Requirement -
Repeat the entries exactly but omit the pictures.

__________________________________________________

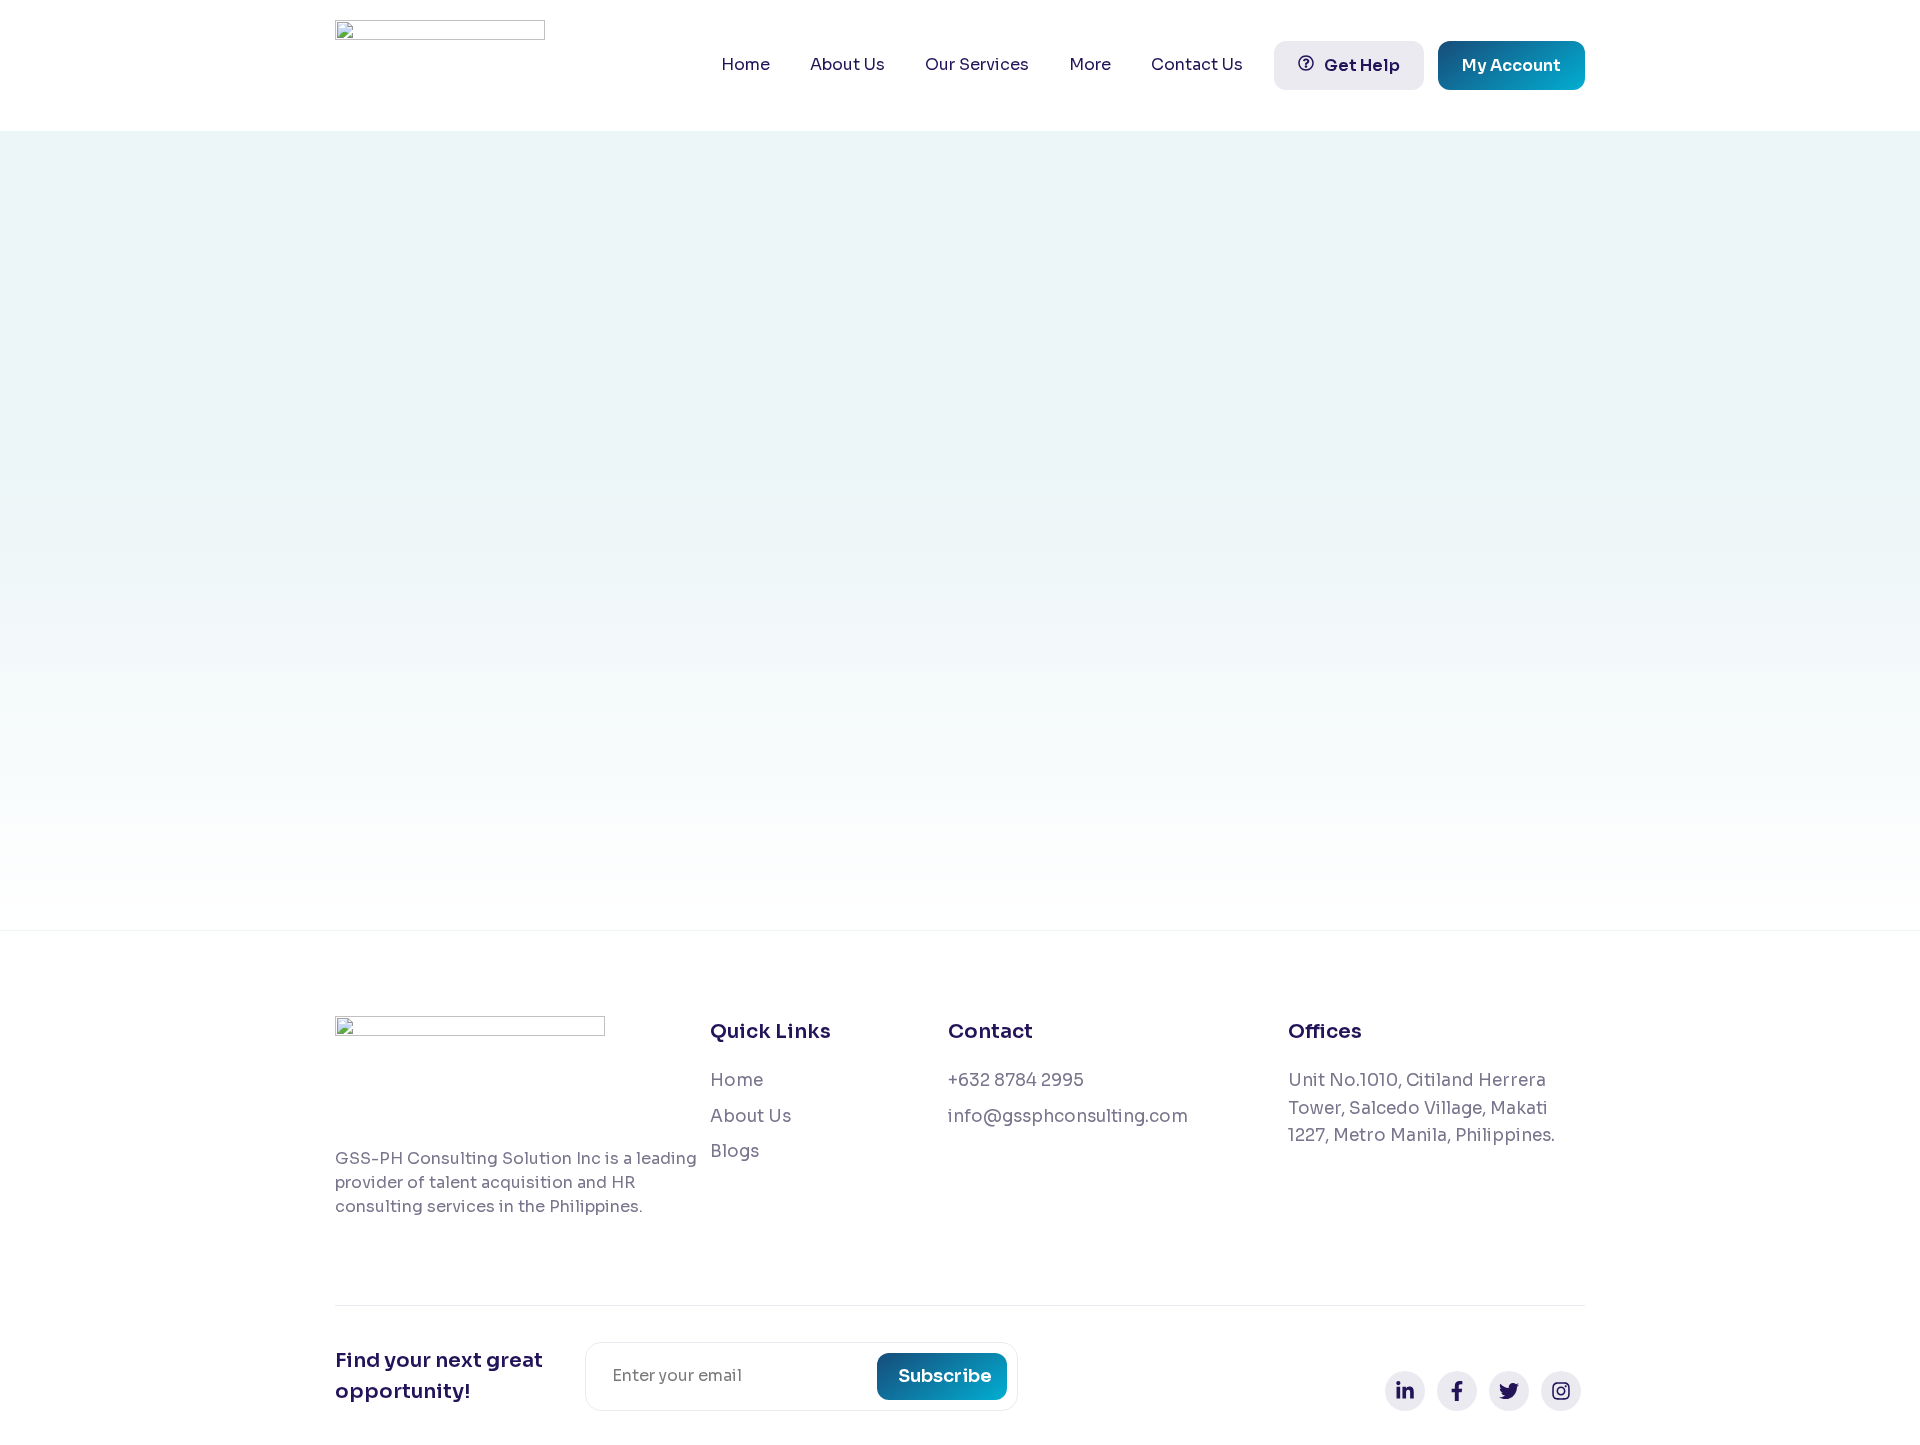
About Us (847, 64)
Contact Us (1197, 64)
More (1090, 64)
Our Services (977, 64)
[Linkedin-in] (1405, 1391)
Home (745, 64)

__________________________________________________

Finished task -
About Us (847, 64)
Contact Us (1197, 64)
More (1090, 64)
Our Services (977, 64)
[Linkedin-in] (1405, 1391)
Home (745, 64)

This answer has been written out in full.